▶ _TEXT EXCERPT_

——

MEDICINE & IDENTITYJanuary 2025
Shiva's Third Eye

In the heart of a typical American house hangs a painting by my father of a blue-skinned ascetic deity with four arms and three eyes, the centerpiece of my childhood home.

Author
Ananya Roy, MD
Topics
MedicineIdentity

He wears a garland of dried stones and rudraksha beads with serpents cloaking his neck and wrists. The figure is Lord Shiva, the Hindu God of Destruction — the master of poison and medicine. Shiva was my introduction to duality.

It was uncommon to see a South Asian name on the list of patients at the child and adolescent psychiatric inpatient unit. My instant gravitation to a name that was paradoxically familiar and foreign was my first lesson in countertransference. I saw parts of myself in my patient — a first-generation Indian American, a reflection of a bicultural identity, and the amalgamation of the stress of acculturation, transgenerational trauma, and adolescence.

She presented for an "acute onset behavioral change," clinically described as persecutory delusions and paranoid ideation. We reassured the parents we were searching for another cause of her paranoia — as if an "organic" etiology would be more validating than a primary psychotic disorder. It was the model minority myth personified.

——

▶ _SUPPLIED MATERIAL_
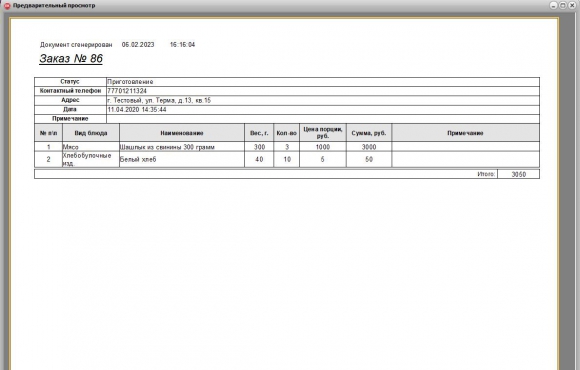Screen dimensions: 580x370
Task: Click the Статус value Приготовление
Action: click(130, 82)
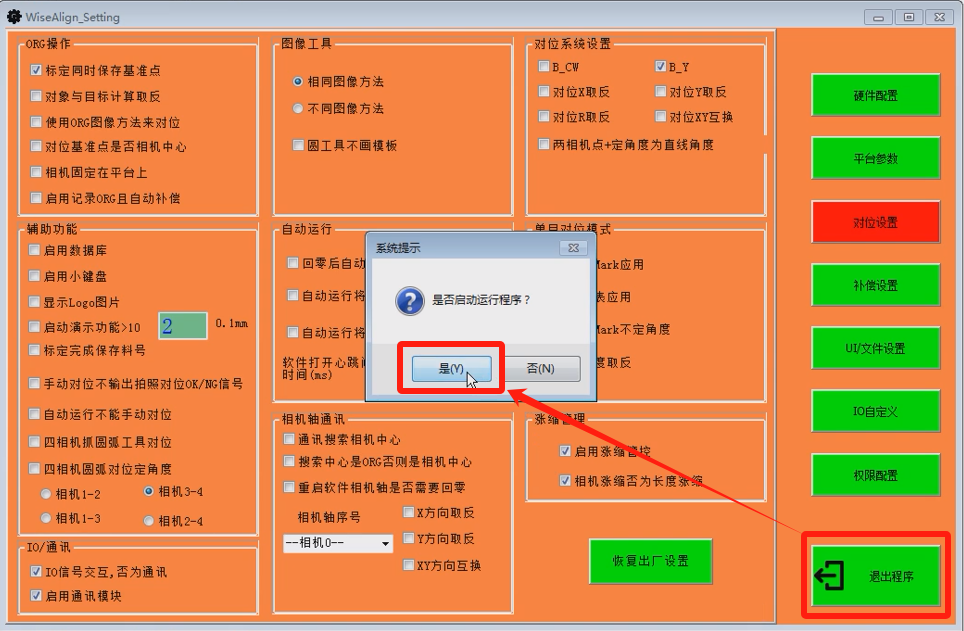Toggle the B_Y checkbox

660,67
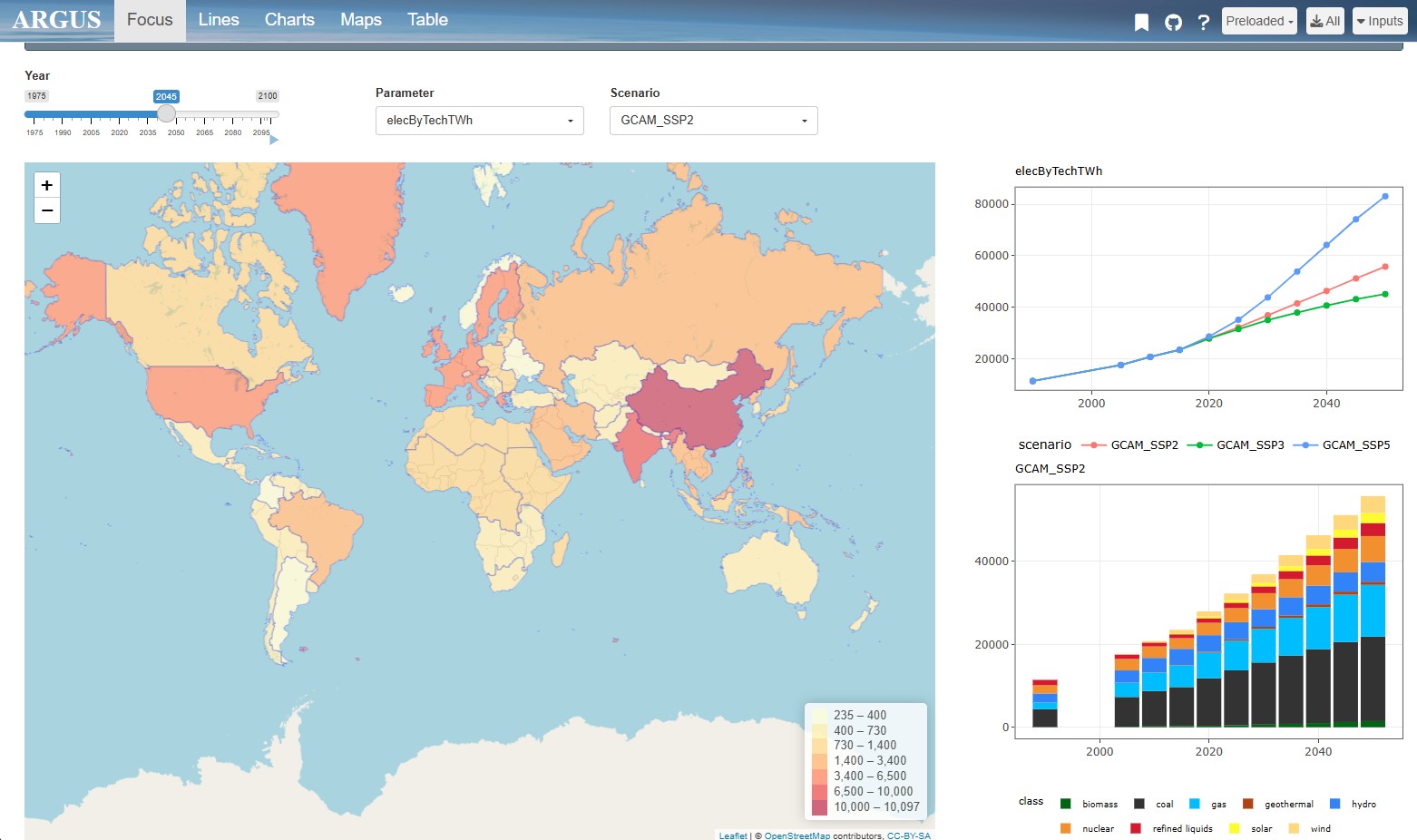Viewport: 1417px width, 840px height.
Task: Expand the Inputs dropdown
Action: (1379, 21)
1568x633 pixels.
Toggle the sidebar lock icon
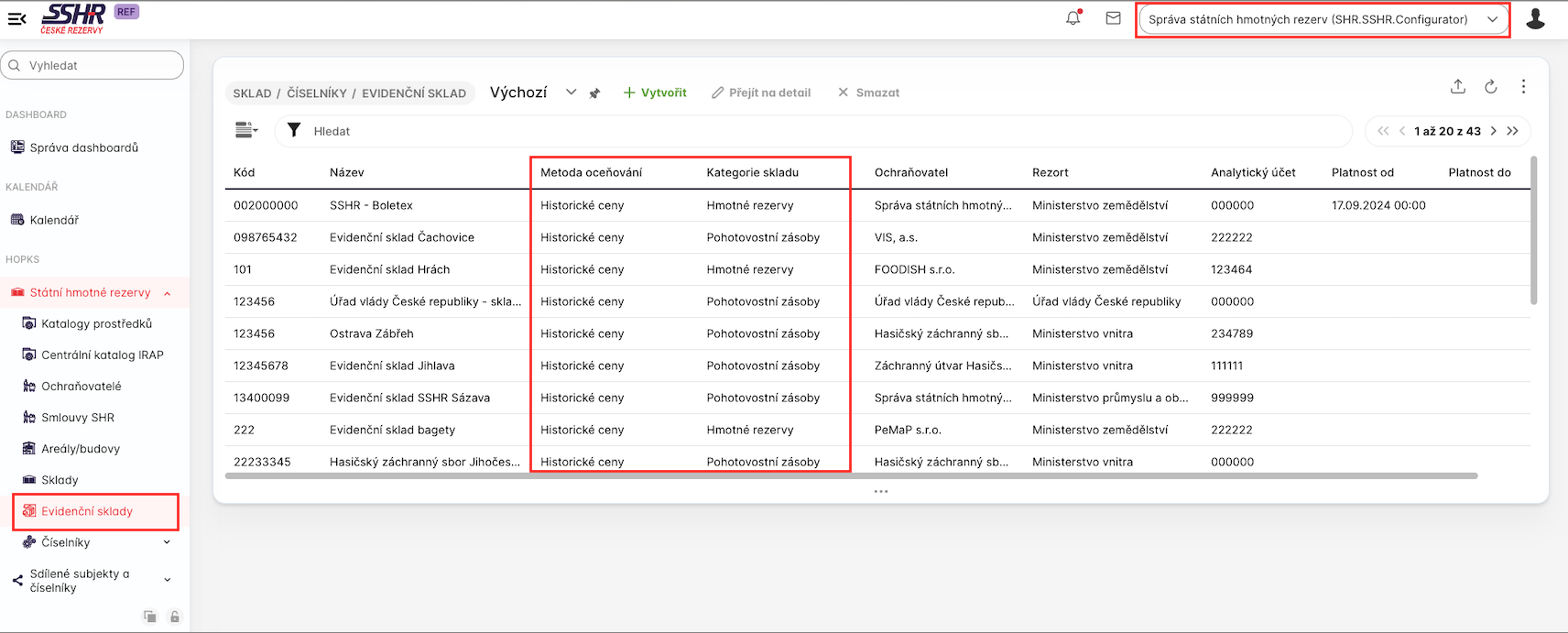coord(174,617)
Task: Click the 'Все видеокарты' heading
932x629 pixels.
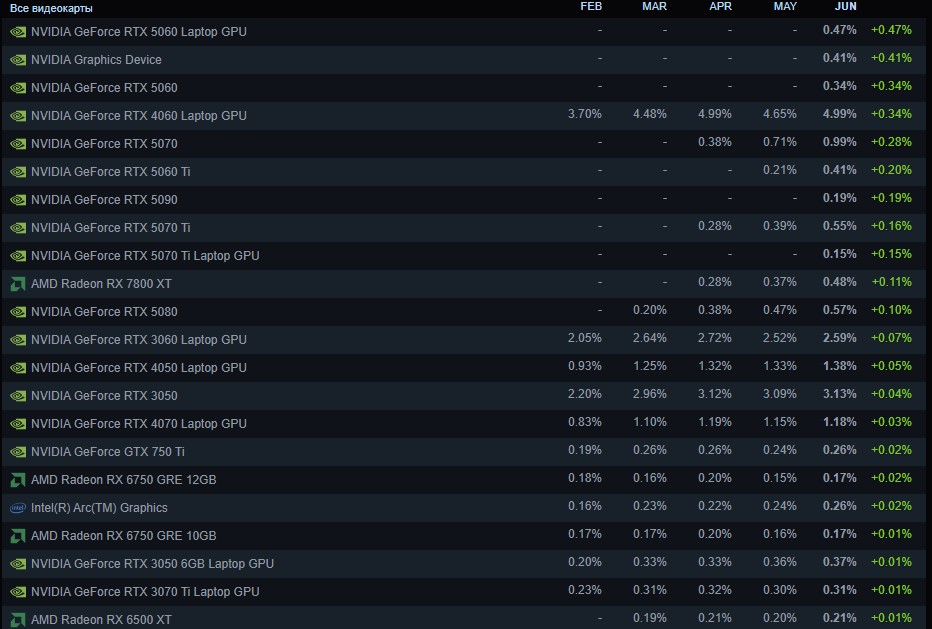Action: [51, 8]
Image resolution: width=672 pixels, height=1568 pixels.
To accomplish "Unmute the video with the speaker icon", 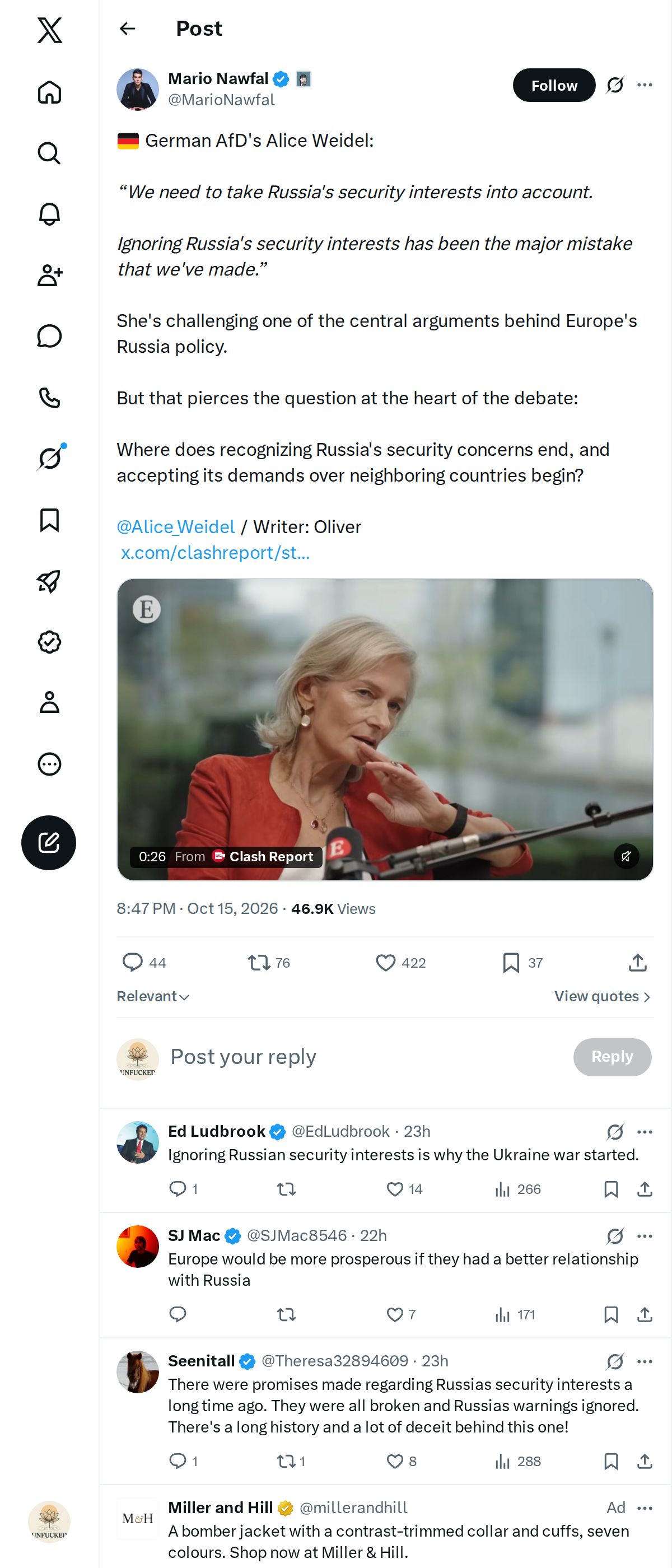I will [626, 856].
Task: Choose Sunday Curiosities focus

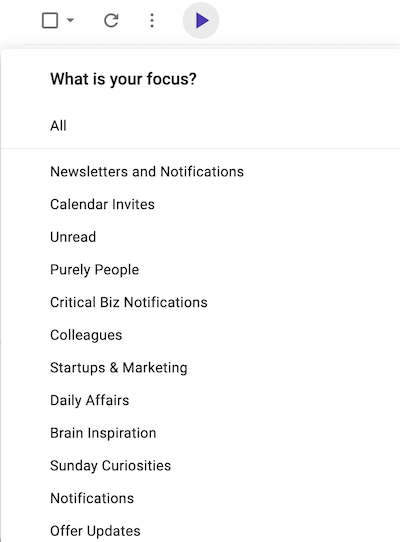Action: pyautogui.click(x=201, y=466)
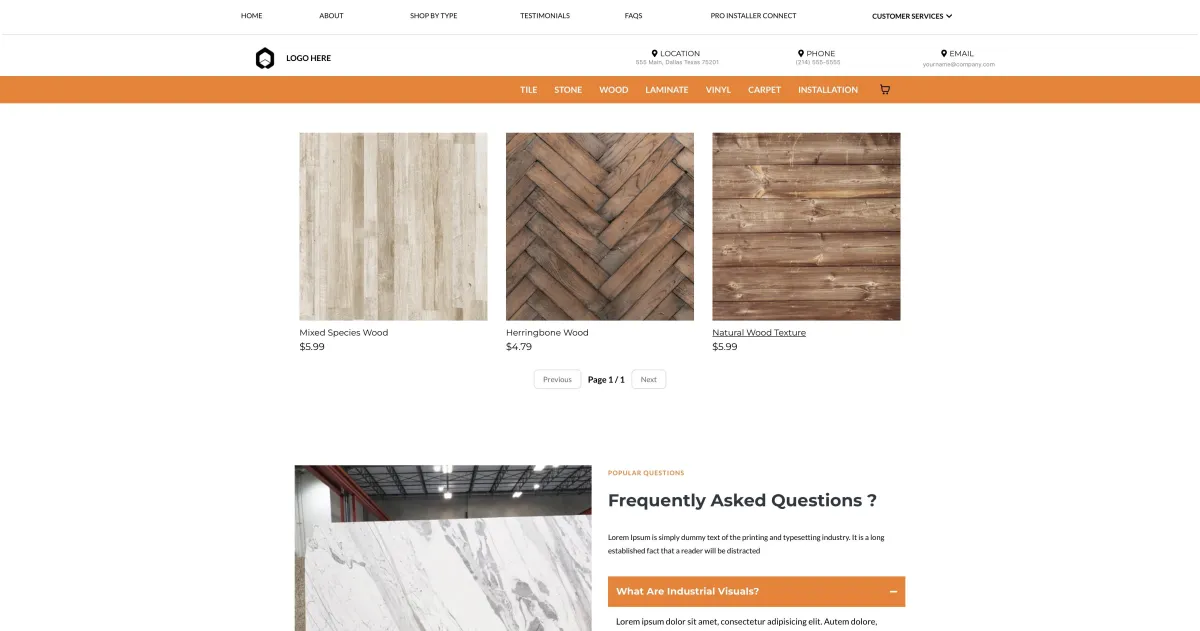This screenshot has width=1200, height=631.
Task: Open the Natural Wood Texture link
Action: (759, 333)
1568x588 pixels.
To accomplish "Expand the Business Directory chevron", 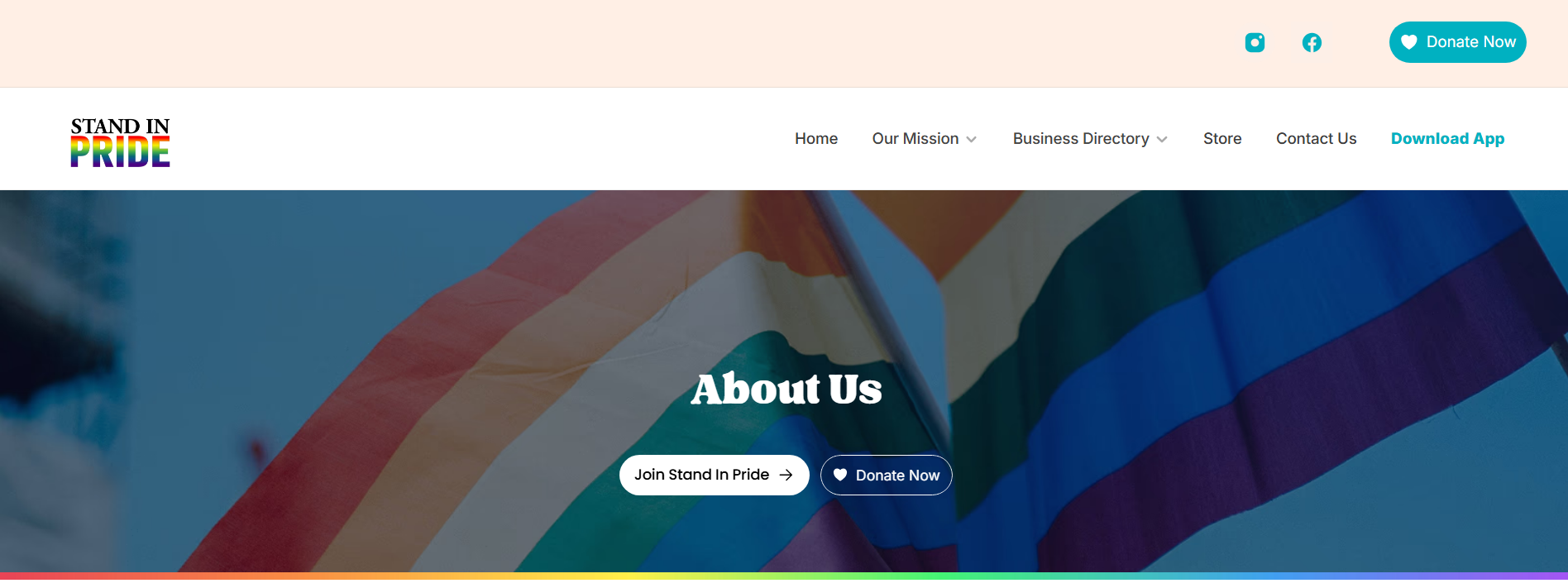I will 1162,140.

——

▶ _TASK SET_
1. Reproduce the part of the Shiva's Third Eye essay that opens with the words containing "In the heart" and closes with "my childhood home.".
2. In the Shiva's Third Eye essay, what is Lord Shiva called?
The listing has no connection to the text.

▶ _SOLUTIONS IN ORDER_
1.
In the heart of a typical American house hangs a painting by my father of a blue-skinned ascetic deity with four arms and three eyes, the centerpiece of my childhood home.

2. The Hindu God of Destruction, the master of poison and medicine.